No está en nuestras manos decidir cuándo y dónde nacemos. Ambos términos podrían analizarse como adverbios de azar, tanto en nuestra morfología lingüística como biológica.
Cuando la suerte nos ha sonreído y somos unos privilegiados, no debería molestarnos que muchos desafortunados se vean obligados a huir por tremendas y vitales razones de sus países, abandonar sus hogares y separarse, a veces sin reencuentro, de sus seres queridos.
Tampoco impedirles que luchen y expongan sus vidas por querer cambiarlas.
No se niegan pases a quienes traen dinero o tienen una relevancia social y mediática, claro.
Si no, molestan, no son bienvenidos y levantamos muros con corazones de cemento, alambres hechos de egoismo y cuchillas afiladas con la ciega ignorancia del prejuicio.
Les llamamos ilegales, cuando lo propio sería irregulares.

*Tareas por hacer*.
1 - Repite del pasaje sobre la migración el fragmento que empieza con "Tampoco impedirles que" y sigue hasta "propio sería irregulares.".
2 - Según el pasaje sobre la migración, ¿qué palabra sería la adecuada en lugar de "ilegales"?
3 - Escribe la continuación del pasaje sobre la migración a partir de su última oración.
Los datos que aparecen a continuación son material aparte, sin relación con el pasaje sobre la migración.

*Bloque de datos*.

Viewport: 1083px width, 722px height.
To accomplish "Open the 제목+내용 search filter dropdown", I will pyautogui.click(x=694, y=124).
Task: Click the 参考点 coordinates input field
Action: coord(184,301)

*Respuestas en orden*.
1 -
Tampoco impedirles que luchen y expongan sus vidas por querer cambiarlas.
No se niegan pases a quienes traen dinero o tienen una relevancia social y mediática, claro.
Si no, molestan, no son bienvenidos y levantamos muros con corazones de cemento, alambres hechos de egoismo y cuchillas afiladas con la ciega ignorancia del prejuicio.
Les llamamos ilegales, cuando lo propio sería irregulares.

2 - Irregulares.

3 -
Ilegales son quienes vienen a invertir dinero de dudosa procedencia, quienes trafican con sus vidas o aquellos que les explotan.
Hay un término acuñado hace unos años por la filósofa Adela Cortina y admitido por la RAE: "Aporofobia": Rechazo al migrante o refugiado pobre, que se extiende y contagia más que esta cruel pandemia.
Tristeza y vergüenza oir expresiones generalizables y descalificativas contra el migrante pobre, alentadas por un discurso xenófobo, desde ciertos estrados politicos y en algunos medios, estigmatizándoles de aprovechados, violentos y delincuentes y condenándoles a la más cruel y absoluta miseria.